▸ What you should do
Copy out each line of the material in which the word "Open" appears.
━━━━━━━━━━━━━━━━
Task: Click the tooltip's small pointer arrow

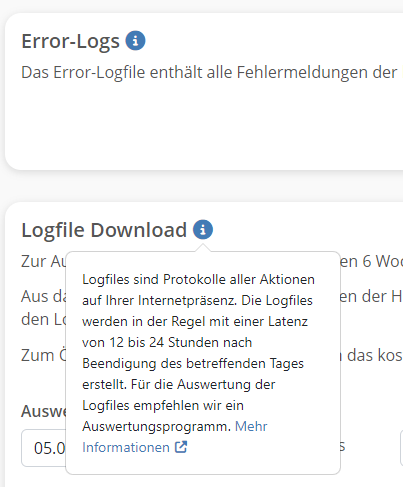Action: click(203, 248)
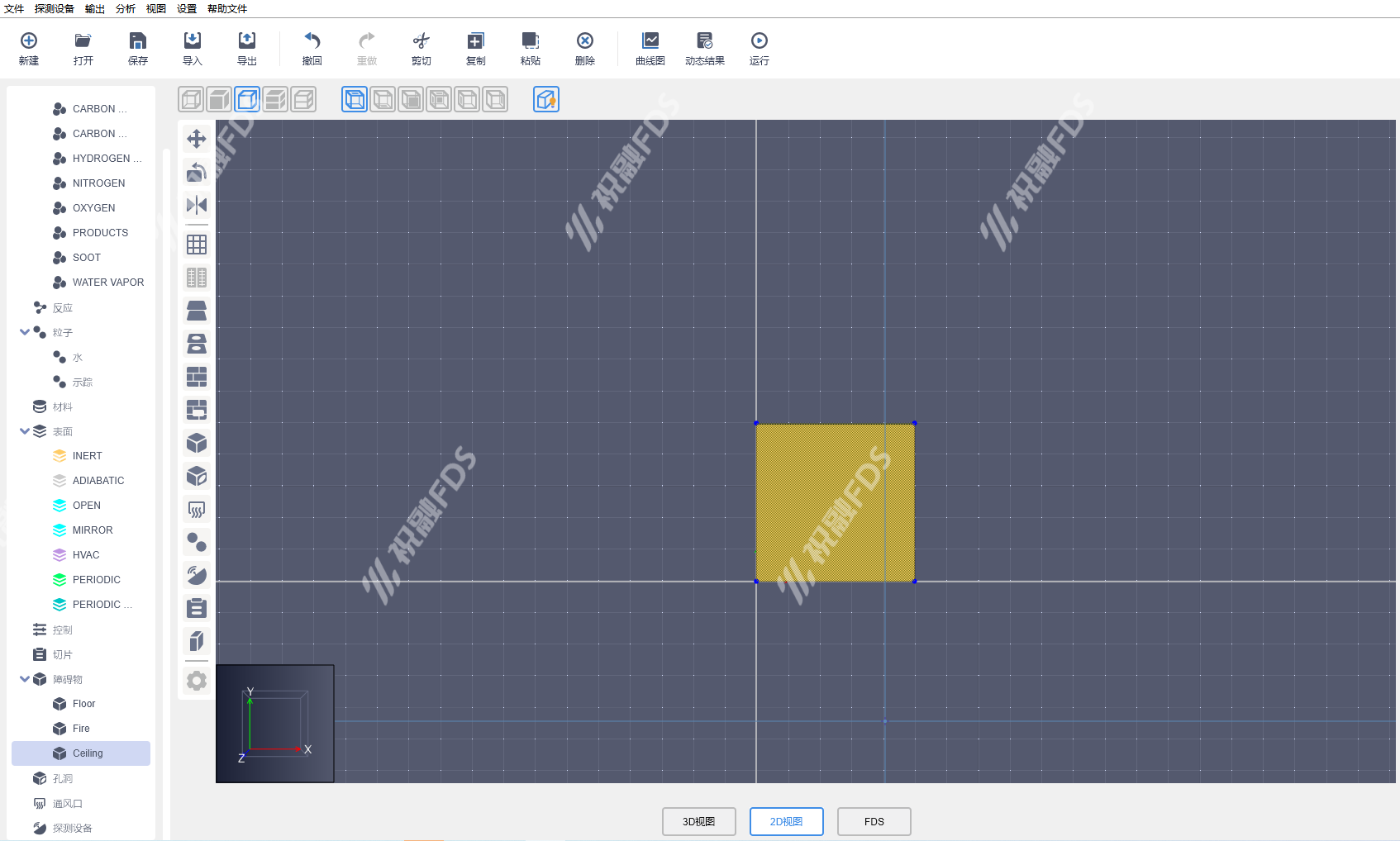The height and width of the screenshot is (841, 1400).
Task: Collapse the 障碍物 tree node
Action: click(25, 679)
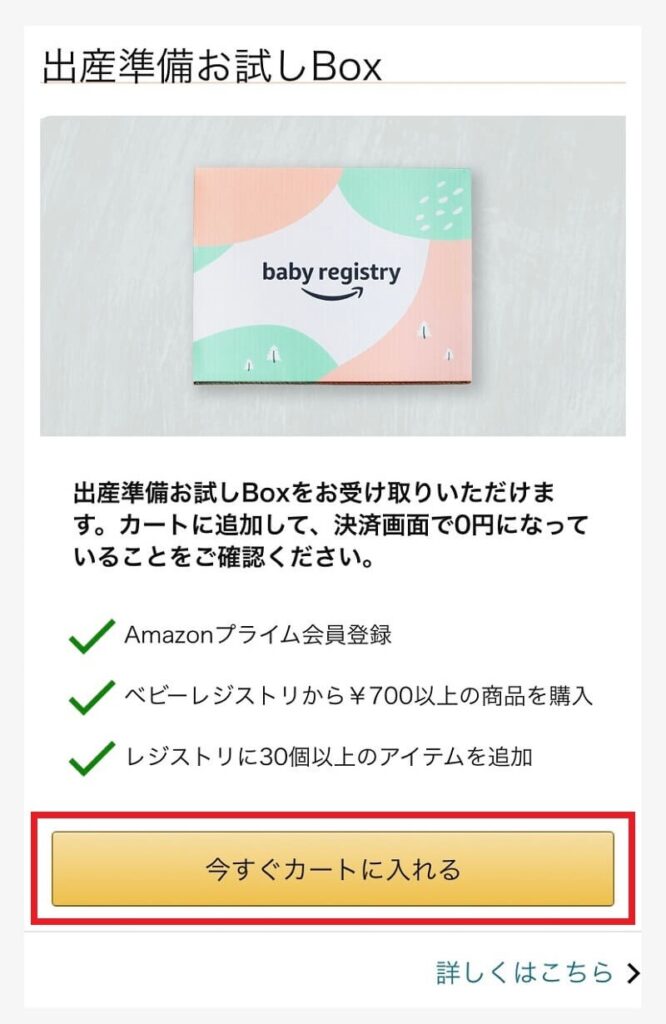Select the Amazonプライム会員登録 requirement text
This screenshot has width=666, height=1024.
coord(258,635)
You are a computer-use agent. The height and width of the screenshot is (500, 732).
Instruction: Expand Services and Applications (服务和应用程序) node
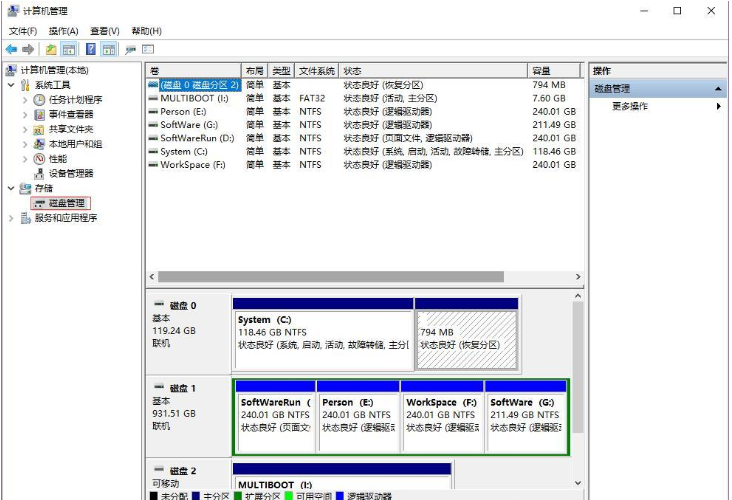point(11,218)
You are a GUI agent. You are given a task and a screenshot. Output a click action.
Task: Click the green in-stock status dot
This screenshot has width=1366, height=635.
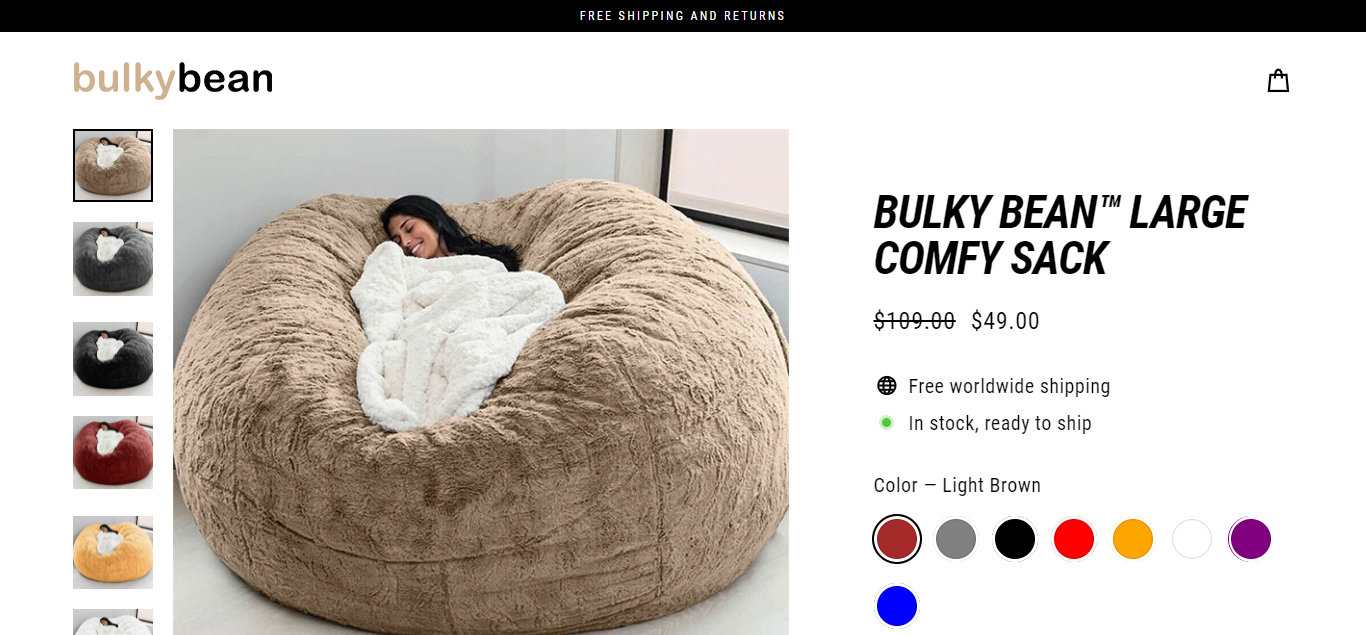click(886, 423)
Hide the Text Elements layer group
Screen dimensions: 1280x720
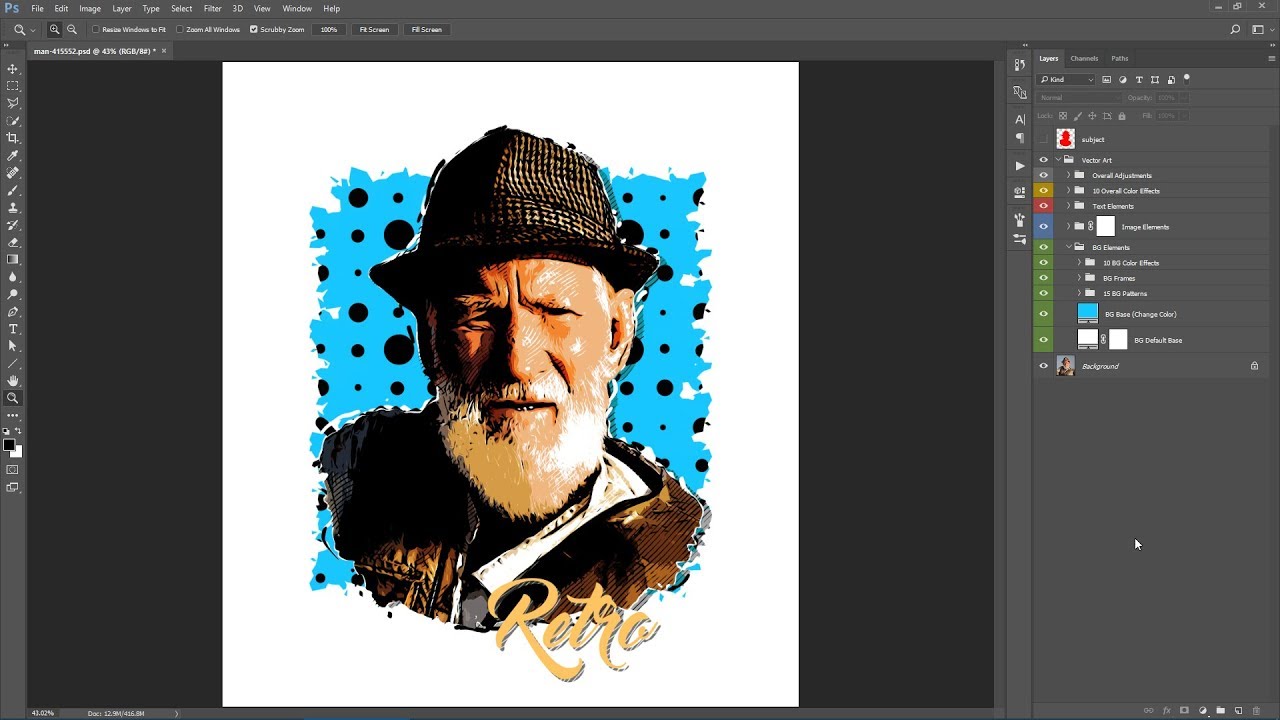[1043, 206]
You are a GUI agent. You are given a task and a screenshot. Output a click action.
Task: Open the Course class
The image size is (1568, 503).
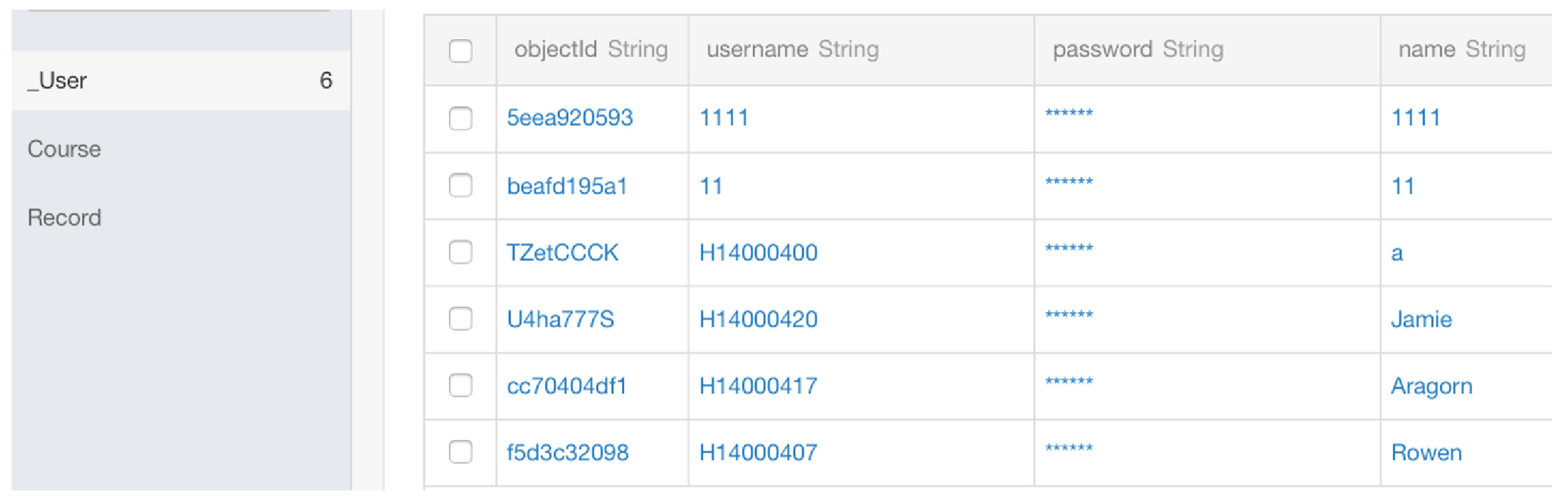[x=64, y=149]
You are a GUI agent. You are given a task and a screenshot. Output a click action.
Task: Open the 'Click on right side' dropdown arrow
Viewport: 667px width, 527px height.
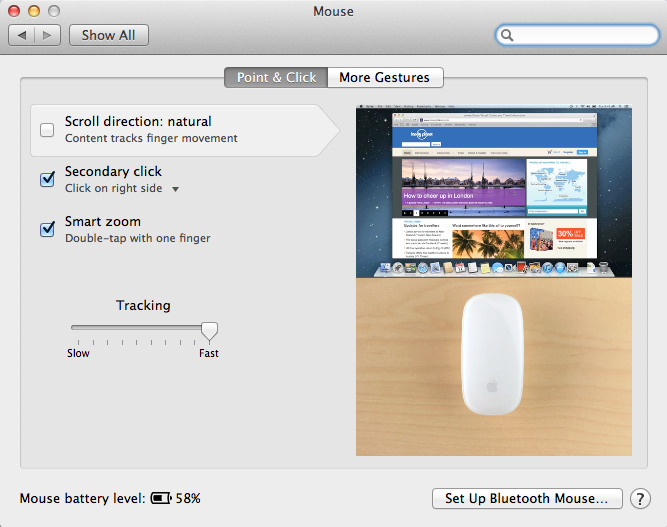pyautogui.click(x=175, y=189)
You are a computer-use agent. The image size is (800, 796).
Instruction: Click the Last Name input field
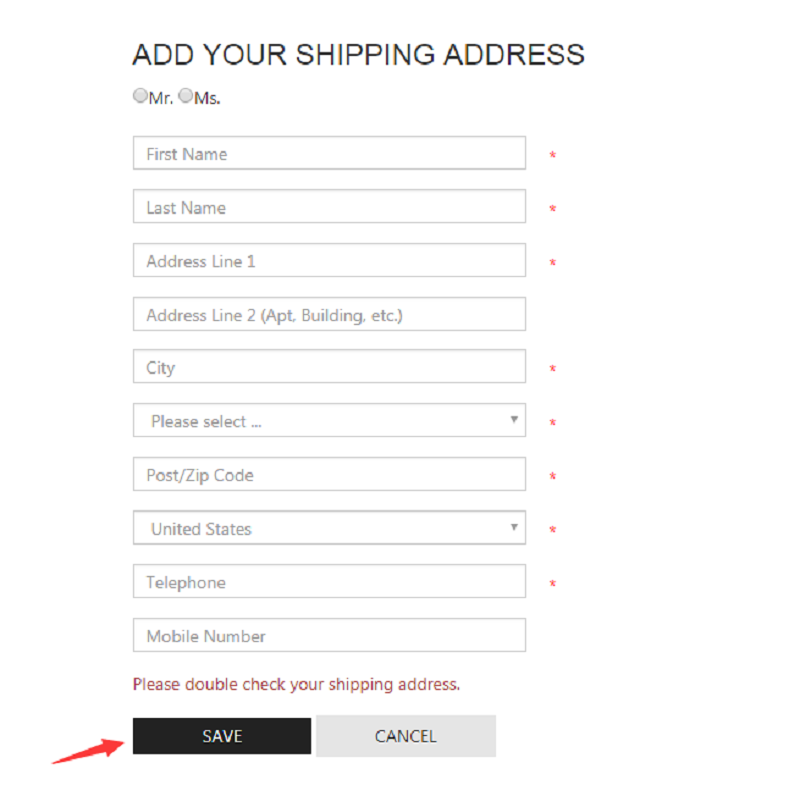329,207
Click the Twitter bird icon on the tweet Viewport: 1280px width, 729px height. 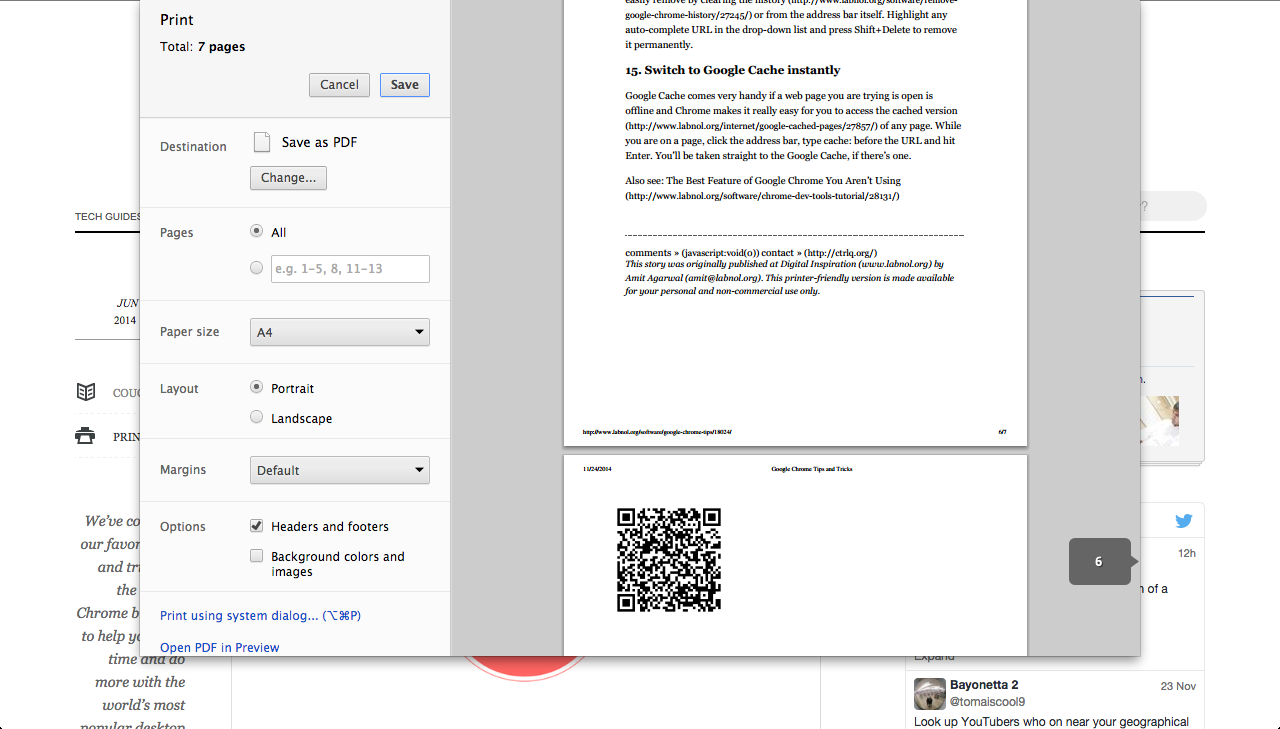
━━━━━━━━━━━━━━━━
▸ Reply
Task: Open the Course class
Task: Open the 'Click on right side' dropdown arrow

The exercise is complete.